Panic! at the Disco releases ‘Emperor’s New Clothes’


In the early, angst-ridden years of being a teenager, music is a huge outlet for many. Personally, I gravitated toward the emo, punk and scream-o genres. While I still listen to a plethora of emo, punk and scream-o, I have widely expanded my playlist. By the time we get to college, most of us have exposed ourselves to enough artists and varying styles to not be as secular in music tastes as we were in our early teen years.

Even with an elongated playlist, many people still look back at their early music interests and continue to listen to those same artists and genres, whether it be for reminiscing’s sake or a forever bond with that music. And many of the artists have continued on, pumping out album after album to a sea of excited and devoted fans.

One of the most notable, Panic! at the Disco, continues to release catchy, obsess-worthy tunes. The only member left of the band’s original lineup, Brendon Urie, is still amassing crowds of new fans as well as keeping old fans engaged, whether it be due to his immensely powerful voice, beautiful hair and face or his overall charm.

Cleverly released about a week and a half before Halloween this year, Panic! at the Disco’s newest release, “Emperor’s New Clothes,” is a song every fan can appreciate and listen to on repeat for hours on end. At first, it seems a bit confusing, as the song’s video starts with the video and audio from the band’s song “This is Gospel,” which came out in 2013.

The video for “This is Gospel” leads all too well into “Emperor’s New Clothes.” “This is Gospel” is about letting go and the video paints a story of a person dying. Fast forward to the official release of “Emperor’s New Clothes” on Oct. 21 and we hear again the familiar flat-line tone from the end of “This is Gospel” and the overarching croons of Urie’s lyrics saying, “If you love me let me go…”

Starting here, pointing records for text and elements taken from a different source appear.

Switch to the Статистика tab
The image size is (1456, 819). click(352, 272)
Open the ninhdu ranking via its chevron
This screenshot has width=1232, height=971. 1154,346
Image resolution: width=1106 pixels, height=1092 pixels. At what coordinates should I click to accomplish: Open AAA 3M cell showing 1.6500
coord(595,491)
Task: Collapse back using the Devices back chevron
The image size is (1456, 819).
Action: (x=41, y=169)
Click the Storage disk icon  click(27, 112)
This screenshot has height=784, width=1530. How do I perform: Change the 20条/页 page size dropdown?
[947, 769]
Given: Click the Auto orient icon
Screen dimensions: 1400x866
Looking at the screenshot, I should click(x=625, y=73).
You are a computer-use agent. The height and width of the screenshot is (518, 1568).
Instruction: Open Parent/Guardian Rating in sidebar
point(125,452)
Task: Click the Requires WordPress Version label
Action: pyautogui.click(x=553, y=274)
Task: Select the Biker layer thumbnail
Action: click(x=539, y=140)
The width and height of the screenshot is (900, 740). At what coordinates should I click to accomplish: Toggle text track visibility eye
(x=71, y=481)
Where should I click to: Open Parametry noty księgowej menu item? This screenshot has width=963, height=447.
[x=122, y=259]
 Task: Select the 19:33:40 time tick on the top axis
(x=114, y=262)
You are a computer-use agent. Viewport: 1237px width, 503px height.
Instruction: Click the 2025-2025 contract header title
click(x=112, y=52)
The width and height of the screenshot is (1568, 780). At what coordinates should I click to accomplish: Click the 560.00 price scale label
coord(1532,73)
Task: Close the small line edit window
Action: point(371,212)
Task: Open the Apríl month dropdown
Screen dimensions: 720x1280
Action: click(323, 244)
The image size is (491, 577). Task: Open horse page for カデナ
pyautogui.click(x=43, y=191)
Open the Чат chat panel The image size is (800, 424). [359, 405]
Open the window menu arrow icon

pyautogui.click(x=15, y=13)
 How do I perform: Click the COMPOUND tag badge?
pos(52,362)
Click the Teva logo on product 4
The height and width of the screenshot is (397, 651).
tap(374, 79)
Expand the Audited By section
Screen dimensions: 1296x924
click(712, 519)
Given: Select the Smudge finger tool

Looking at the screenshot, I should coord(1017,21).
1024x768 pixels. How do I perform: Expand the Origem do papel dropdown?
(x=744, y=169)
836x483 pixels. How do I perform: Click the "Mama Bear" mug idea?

Instantly there is a transition into the new song, where Urie is plunged into Hell and slowly transforms into a demon, complete with menacing fangs and intimidating horns. Urie displays good acting in the video, but his body acting is remarkable. The main focus of the video itself is his transformation, which his jerking, sudden movements only enhance.

Even if you don’t appreciate the brilliant cinematography within the video, you can love the catchy song itself. It still fits the band’s most recent release before this, “Victorious,” with a beat that’s hard to sit still to.  Urie’s phenomenal range is used to its full potential and once again, the band has put forth lyrics that are fun to sing with and that still paint a picture better than any standard, boring pop song.

If you are already a Panic! at the Disco fan, get to Youtube fast and delve into the full experience. If you never really cared for the band or haven’t listened to them, go to Youtube anyway and see what it’s all about. It is easily one of the band’s best studio releases in its more recent endeavors.